Es ist verständlich, dass Ihre Gedanken sofort dorthin gehen, besonders bei einem 16-jährigen Hund. Versuchen Sie, zwei Entscheidungen voneinander zu trennen:
- Welche Versorgung braucht mein Hund jetzt?
- Was bedeutet dieser Zustand nach der tierärztlichen Untersuchung für das Wohlbefinden und die Lebensqualität meines Hundes?
Diese Fragen können im Abstand von Stunden oder Tagen beantwortet werden. Eine Stabilisierung im Notfall muss möglicherweise erfolgen, bevor jemand eine aussagekräftige Prognose stellen kann.

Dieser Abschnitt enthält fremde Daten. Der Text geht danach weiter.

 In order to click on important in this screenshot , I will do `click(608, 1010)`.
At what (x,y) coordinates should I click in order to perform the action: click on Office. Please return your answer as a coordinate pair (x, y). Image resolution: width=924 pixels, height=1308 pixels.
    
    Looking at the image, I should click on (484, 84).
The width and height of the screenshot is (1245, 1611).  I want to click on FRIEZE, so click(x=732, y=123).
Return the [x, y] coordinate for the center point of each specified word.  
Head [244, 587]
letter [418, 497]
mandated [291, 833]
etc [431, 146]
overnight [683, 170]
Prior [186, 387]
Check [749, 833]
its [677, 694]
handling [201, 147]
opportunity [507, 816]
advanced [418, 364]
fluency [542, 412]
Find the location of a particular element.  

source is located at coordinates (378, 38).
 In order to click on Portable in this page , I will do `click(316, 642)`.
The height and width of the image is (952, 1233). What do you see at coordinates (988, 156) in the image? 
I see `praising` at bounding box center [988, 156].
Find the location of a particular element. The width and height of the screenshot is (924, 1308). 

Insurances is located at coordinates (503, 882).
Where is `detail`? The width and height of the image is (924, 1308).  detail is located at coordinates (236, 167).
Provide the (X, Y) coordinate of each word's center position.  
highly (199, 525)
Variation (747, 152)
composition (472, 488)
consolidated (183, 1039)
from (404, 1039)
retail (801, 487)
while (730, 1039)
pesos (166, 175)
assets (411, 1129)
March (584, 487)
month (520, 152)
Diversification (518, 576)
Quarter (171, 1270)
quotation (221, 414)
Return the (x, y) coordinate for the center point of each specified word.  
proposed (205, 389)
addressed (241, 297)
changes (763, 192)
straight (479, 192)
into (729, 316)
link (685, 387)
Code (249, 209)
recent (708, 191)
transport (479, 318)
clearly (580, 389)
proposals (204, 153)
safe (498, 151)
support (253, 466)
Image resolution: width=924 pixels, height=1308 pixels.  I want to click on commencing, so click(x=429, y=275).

Ihre körperlichen Möglichkeiten gehören zu einer verantwortungsvollen Planung dazu. Zu sagen, dass Sie einen 36 kg schweren Hund nicht mehrmals täglich sicher heben können, ist eine wichtige medizinische Information und kein Versagen.
Häufig gestellte Fragen
Was ist, wenn die Hinterbeine meines alten Hundes plötzlich nachgaben, er danach aber wieder normal war?
Rufen Sie noch am selben Tag Ihren Tierarzt an. Notieren Sie den Beginn, die Dauer, die Aktivität unmittelbar vor der Episode und ob Schmerzen, Verwirrtheit, auffällige Atmung oder eine Veränderung beim Urinieren auftraten. Eine vorübergehende Erholung gibt keinen Aufschluss über die Ursache.
Soll ich meinen Hund nach der Episode schlafen lassen?
Ein ruhiger Hund kann sich ausruhen, während Sie tierärztlichen Rat organisieren. Achten Sie jedoch darauf, dass Ihr Hund weiterhin ansprechbar ist und problemlos atmet. Teilnahmslosigkeit, auffällige Atmung, blasses oder blau verfärbtes Zahnfleisch, zunehmende Schwäche oder die Unfähigkeit aufzustehen erfordern eine sofortige Notfallversorgung.
Kann Arthrose dazu führen, dass die Hinterbeine eines alten Hundes plötzlich einknicken?
Arthrose kann zu Schmerzen, Schwierigkeiten beim Aufstehen und Hinlegen, einer verminderten Belastung der Beine und Problemen bei anspruchsvolleren Bewegungen beitragen. Ein plötzliches Einknicken beider Hinterbeine sollte jedoch ohne tierärztliche Untersuchung nicht einfach als Arthrose abgetan werden, da Erkrankungen der Wirbelsäule, neurologische, systemische, vaskuläre oder toxische Ursachen sowie Verletzungen ähnlich aussehen können.
Wie oft sollte ich meinen Hund nach draußen lassen, damit er urinieren kann?
Fragen Sie die Tierarztpraxis nach einer auf den individuellen Fall abgestimmten Einschätzung. Bis dahin sollten Sie lange Spaziergänge vermeiden. Nutzen Sie die kürzeste ebene Strecke, eine Leine und sorgen Sie für guten Halt. Wenn Ihr Hund nicht stehen oder urinieren kann, sich bei der Bewegung vor Schmerzen bemerkbar macht oder zusammen mit der Schwäche die Kontrolle über seine Blase verliert, wenden Sie sich an eine Tiernotaufnahme.
Sollte ich die Hinterbeine meines Hundes massieren?
Nicht während einer ungeklärten akuten Episode. Massagen und Dehnübungen können bei Knochenbrüchen, Erkrankungen der Wirbelsäule, Verletzungen des Weichteilgewebes oder anderen Ursachen schmerzhaft oder ungeeignet sein. Warten Sie die Untersuchung und konkrete Anweisungen zur Rehabilitation ab.